This pattern is followed again and again in the history of men, from the ancients until today. The old great empires had vast trading routes that extended far beyond their boundaries. This created wealth not only in the empire but in all the smaller countries or regions where they traded. A small decline in the empire for various reasons (stupid wars) and the trade routes become exploited by pirates and the trade stops and the economy collapses along with the empire.

The seeds of decline for the English Empire were already being sown prior to the great wars of the 20th century. Trade was being restricted by decree of Parliament. Churchill fought against this trend, knowing that restricting trade inflates prices and hurts the poor. England also was beginning to spend its wealth on social causes and not on its military because everyone knew that after the horrors of WWI nobody wanted war anymore. This continued through the 1930s as Hitler rose to power and assembled his massive army.

When war came to England, they were not ready. Between the German U-boats and the Japanese navy, the trade routes for England were gone and the economy collapsed as did the empire.
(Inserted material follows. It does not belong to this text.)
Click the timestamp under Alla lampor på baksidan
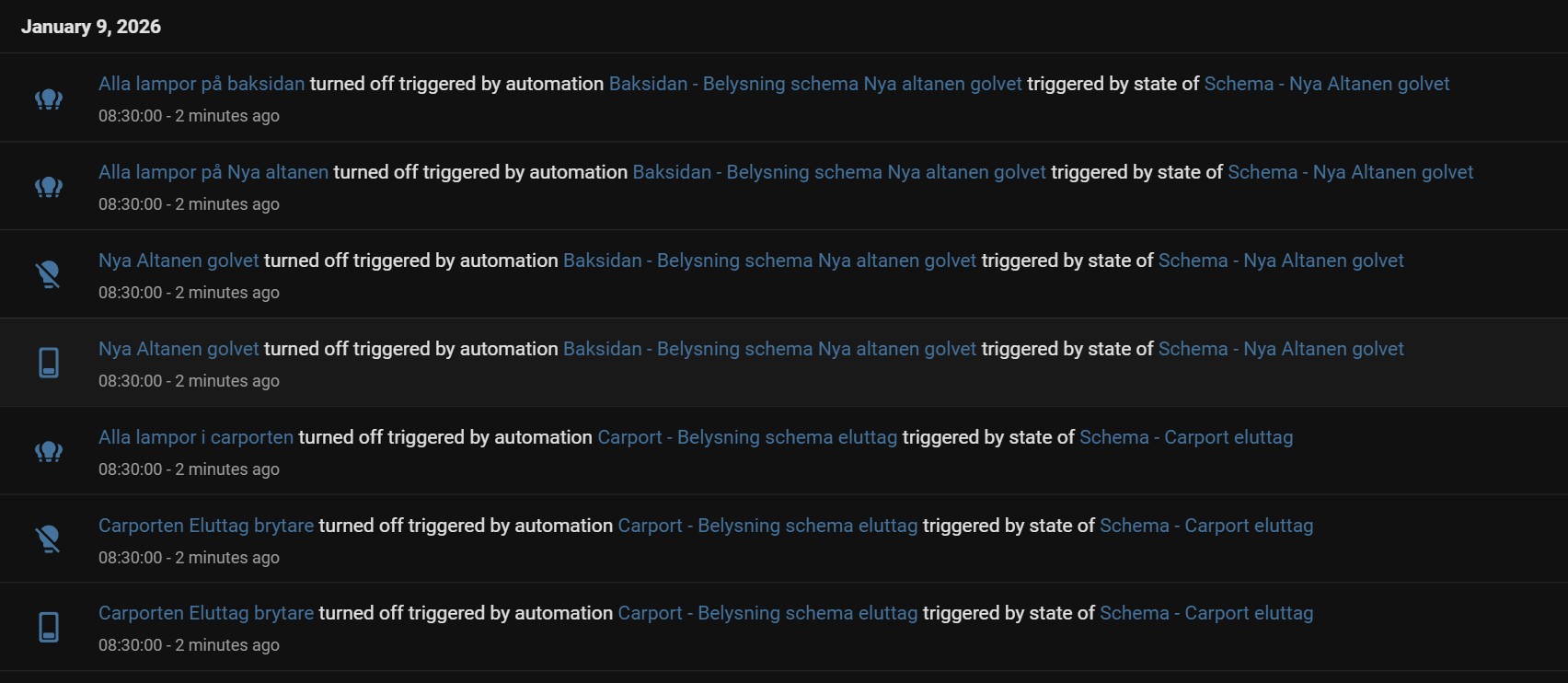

Same story, just different millennia.

So what makes America great? We have a great economy. There has never been one like it. We have changed our attitude from very isolationist (prior to WWII) to reluctant protector of trade. We spend more on our military than almost everyone else in the world combined.

What can cause our fall? Pride. The Book of Mormon applies to nations and individuals. When we have increased our pride enough as a country to believe it is all about the people and not our freedoms (divinely inspired) and economy, we will be ripe for destruction.

The signs we are getting ripe for destruction will be easy to see. We will see our country following the path of all the other great empires that have fallen. We will reduce our spending on protecting trade routes to make sure the routes stay open, we will squander the vast wealth created by our empire and we will ignore rising threats from other nations. When the challenge then comes, we also will not be ready and trade will be interrupted.

When our trade routes are gone we will collapse. Think about all the goods you purchase made in other countries. The food, clothes, cars, the trinkets. Once the trade routes are gone, nothing will be left on the shelf from other countries in 60 days. How empty the stores will be.